What's Left for ‘Social Europe’? Brexit and Transnational Labour Market Regulation in the UK-1 and the EU-27

Pages 286-298 | Received 23 May 2018, Accepted 01 Jun 2018, Published online: 14 Jun 2018
 

ABSTRACT

The paper examines UK government positions on the regulation of transnational labour in the context of Brexit. Through an analysis of EU regulations on posted workers – the practice whereby a company based in one EU member state sends workers to carry out a service in another EU member state – the paper argues that the UK has consistently advocated further liberalisation of transnational labour markets in EU level decision-making, a position consistent with promoting increasingly ‘flexible’ labour markets at home. Brexit marks a turning point.
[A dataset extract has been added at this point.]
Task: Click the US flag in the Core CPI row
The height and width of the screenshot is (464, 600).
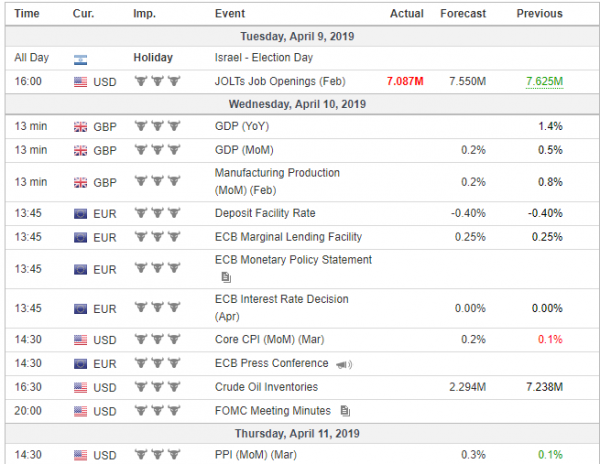Action: [x=80, y=340]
Demands from British workers for stronger protection against liberalising pressure help explain the UK's recent shift towards relaxing its opposition to ‘market-correcting’ EU initiatives like the revised posted worker directive. Brexit provides a window of opportunity for the revitalisation of ‘Social Europe’ in the EU-27, without a longstanding veto player at the bargaining table, but one more likely focused more on upholding national labour protections than initiating new supranational policies.

Disclosure statement

No potential conflict of interest was reported by the author.

Notes on contributor

Dr Nicole Lindstrom is a Senior Lecturer in the Department of Politics at the University of York. She is the author of The politics of Europeanization and post-socialist transformations (Palgrave 2015) and numerous articles examining the relationship between the European Union and new post-socialist member states.

Notes

1. The revised PWD proposal encountered another roadblock when France, which had spearheaded the tightened PWD rules at the EU level, witnessed proliferation of so-called Molière clauses passed by local French authorities, which require workers on public sites to speak French. An MEP expressed concerns that this would undermine the PWD proposal by justifying nationalist protectionist exemptions, remarking: ‘Next they will create a Shakespeare clause, a Goethe clause, or maybe even an Orbán clause’ (Stupp and Barbière Citation2017). The French government successfully convinced authorities to abandon Molière clauses.